Dengan membuat kanal mati, maka tidak ada kontrol terhadap volume air dalam satu kawasan. Perpindahan air karena adanya sekat kanal akan sulit dikendalikan, terutama di kawasan gambut dengan kedalam tertentu. Genangan air yang bertahan dalam waktu lama, akan mempengaruhi tingkat keasamaan lahan gambut.

Tidak semua tanaman bisa tumbuh dalam genangan air dengan tingkat keasamaan tanah melebihi batas normal. Ia mencontohkan meskipun jelutung rawa adalah tanaman lahan gambut, bukan berarti dapat hidup apabila terendam air. “Akar butuh oksigen untuk menyerap mineral, yang berguna untuk pertumbuhan,” kata Bambang lagi.

Sebenarnya tidak harus galau memutuskan antara pemulihan ekosistem dengan pencegahan kebakaran. Kedua-duanya sama-sama penting. Untuk itu dibutuhkan komitmen bersama berbagai pihak, untuk menjalankan kedua misi maha penting ini. Apabila ingin melaksanakan upaya penyelamatan Tahura OKH secara bersamaan, maka pemasangan kanal harus dievaluasi agar sesuai dengan kondisi lingkungan.

Galau Antara Pemulihan Ekosistem atau Pembahasan Gambut

Sekat kanal yang kemudian menyebabkan genangan air hingga 65 persen wilayah Tahura OKH adalah masalah serius. Dengan kerusakan ekosistem cukup berat, upaya pemulihan harus segera dilakukan.

Koordinator Program Gita Buana, Hery mengatakan hasil foto citra terhadap Tahura OKH, 65 persen adalah genangan air. Kebakaran telah membentuk kolam-kolam raksasa dengan kedalaman 50-150 cm. Genangan-genangan berisi air karena beberapa kubah gambut di Tahura OKH terbakar. “Kubah di sini cukup dalam. Ada yang 1-15 meter. Bahkan di Seponjen sampai 7 meter,” kata dia lagi.

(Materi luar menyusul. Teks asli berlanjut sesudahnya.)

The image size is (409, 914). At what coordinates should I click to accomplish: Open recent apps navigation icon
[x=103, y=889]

Genangan air akan menghambat revegetasi. Padahal dari total 18 ribu hektar luasan Tahura OKH, sambung Hery sekitar 10 ribu mengalami kerusakan berat, 5.000 hektar sedang dan sisanya tegakan pohon dengan diameter maksimal sepaha pria dewasa. Hasil pemetaan semua vegetasi harus dipulihkan. Karena pepohonan yang tersisa hanya meranti, punak, geronggang, pulai.

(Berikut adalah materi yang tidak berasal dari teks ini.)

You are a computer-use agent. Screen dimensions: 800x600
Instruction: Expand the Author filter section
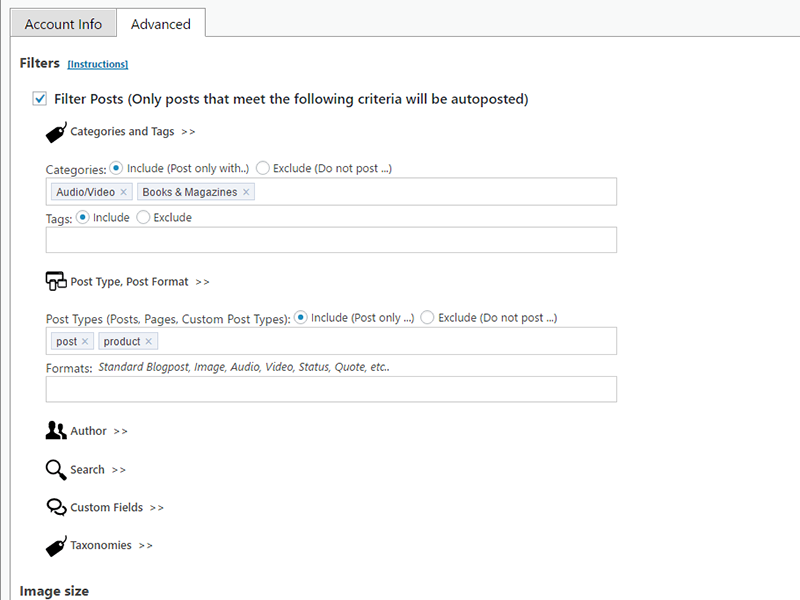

Dia mencontohkan program revegatasi Conocophilips Jambi seluas 300 hektar, gagal karena tergenang air. Untuk melakukan akselerasi, kata Hery pihaknya telah menanam 200 ribu bibit untuk kawasan seluas 300 hektar.

Sayangnya lanjut Hery tingkat keberhasilan hidup hanya 40 persen karena gangguan genangan air. “Pembahasan sekat kanal pada lahan gambut, harus dikaji ulang dengan metode perendaman, maka vegetasi pohon tidak akan tumbuh,” kata Herry.

Dengan kondisi yang ada, dibutuhkan biaya besar untuk mengembalikan vegetasi Tahura OKH. Hery merinci, butuh dana Rp50 ribu per bibit apabila target keberhasilannya 80 persen.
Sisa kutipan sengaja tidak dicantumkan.